Re: the profit rate recession
Concerning my notes that I posted on-line (at http://bellarmine.lmu.edu/faculty/jdevine/FROP/sacramento.htm), Rakesh writes: 1. you have confused changes in vcc with changes in occ. I wrote: I don't care, since what's important is the change in K/Y (the fixed capital-output ratio). It's via this ratio that changes in the vcc and/or the occ play a role in determining the rate of profit. If the vcc and/or occ rise and don't raise K/Y, they're irrelevant. Rakesh ripostes:don't agree. it's good to distinguish analytically between crisis induced effects on vcc and effects of technical change (labor or capital saving) on occ. Due to the latter alone the VCC may have risen. it may make sense to make a distinction analytically, but if the changes in value ratios and physical ratios are generally moving together to change K/Y, it's the latter that's ratio. Even if the value ratios and physical ratios are working against each other -- as in a classic story of the interaction of tendencies and counter-tendencies, for the purposes of a short paper all that matters is the change in K/Y. In my papers that I cite in the bibliography, I talk about the more building of mills for the sake of building mills, which I call either the Tugan-Baranowsky Path or bootstrap growth or profit-led growth.
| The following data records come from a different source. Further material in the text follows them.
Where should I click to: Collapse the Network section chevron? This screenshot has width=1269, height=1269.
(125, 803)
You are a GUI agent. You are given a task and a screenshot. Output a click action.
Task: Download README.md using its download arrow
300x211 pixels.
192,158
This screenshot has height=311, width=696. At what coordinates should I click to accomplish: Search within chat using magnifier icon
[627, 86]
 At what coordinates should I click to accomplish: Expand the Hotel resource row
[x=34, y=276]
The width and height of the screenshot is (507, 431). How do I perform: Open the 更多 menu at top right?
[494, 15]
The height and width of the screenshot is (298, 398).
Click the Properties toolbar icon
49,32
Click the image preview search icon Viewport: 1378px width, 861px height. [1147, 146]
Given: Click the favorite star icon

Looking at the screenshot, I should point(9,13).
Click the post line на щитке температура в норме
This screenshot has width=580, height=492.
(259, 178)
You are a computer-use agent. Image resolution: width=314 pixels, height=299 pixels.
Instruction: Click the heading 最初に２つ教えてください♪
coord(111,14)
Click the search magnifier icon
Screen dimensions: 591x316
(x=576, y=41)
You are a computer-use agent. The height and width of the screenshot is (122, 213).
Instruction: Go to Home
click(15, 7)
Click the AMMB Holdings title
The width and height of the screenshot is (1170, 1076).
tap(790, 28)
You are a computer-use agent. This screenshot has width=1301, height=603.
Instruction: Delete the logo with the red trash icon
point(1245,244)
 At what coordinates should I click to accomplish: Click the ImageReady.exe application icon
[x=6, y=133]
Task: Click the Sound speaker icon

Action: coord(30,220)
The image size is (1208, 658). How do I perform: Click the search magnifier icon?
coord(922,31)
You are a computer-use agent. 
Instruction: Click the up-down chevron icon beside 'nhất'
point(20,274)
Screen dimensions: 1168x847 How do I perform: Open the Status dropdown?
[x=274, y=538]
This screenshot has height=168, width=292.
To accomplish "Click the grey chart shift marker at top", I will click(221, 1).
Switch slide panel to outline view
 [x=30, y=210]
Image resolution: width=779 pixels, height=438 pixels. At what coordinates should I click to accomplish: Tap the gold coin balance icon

Indeed, as suggested by the last name listed, I argue that rising profit rates and shares _encourage_ such craziness. The problem, as I argue, is that as this kind of boom persists, the economy becomes increasingly unstable (prone to collapse). I won't bother you with the details of the arguments. please excerpt your analysis of why this kind of boom becomes unstable. i ask this sincerely because as duncan foley notes in understanding capital one cannot but agree with luxemburg's sarcastic dismissal of the tugan vision, yet her dismissal seems predicated on the equally untenable assumption that the purpose of capitalist production is consumption. I agree that Luxemburg is wrong to dismiss Tugan. Unfortunately, due to technical problems, I do not have my analysis in easily computer-readable form. Both are at the library, whereas the 1994 article is on my web-site. (http://bellarmine.lmu.edu/~Jdevine). Jim D.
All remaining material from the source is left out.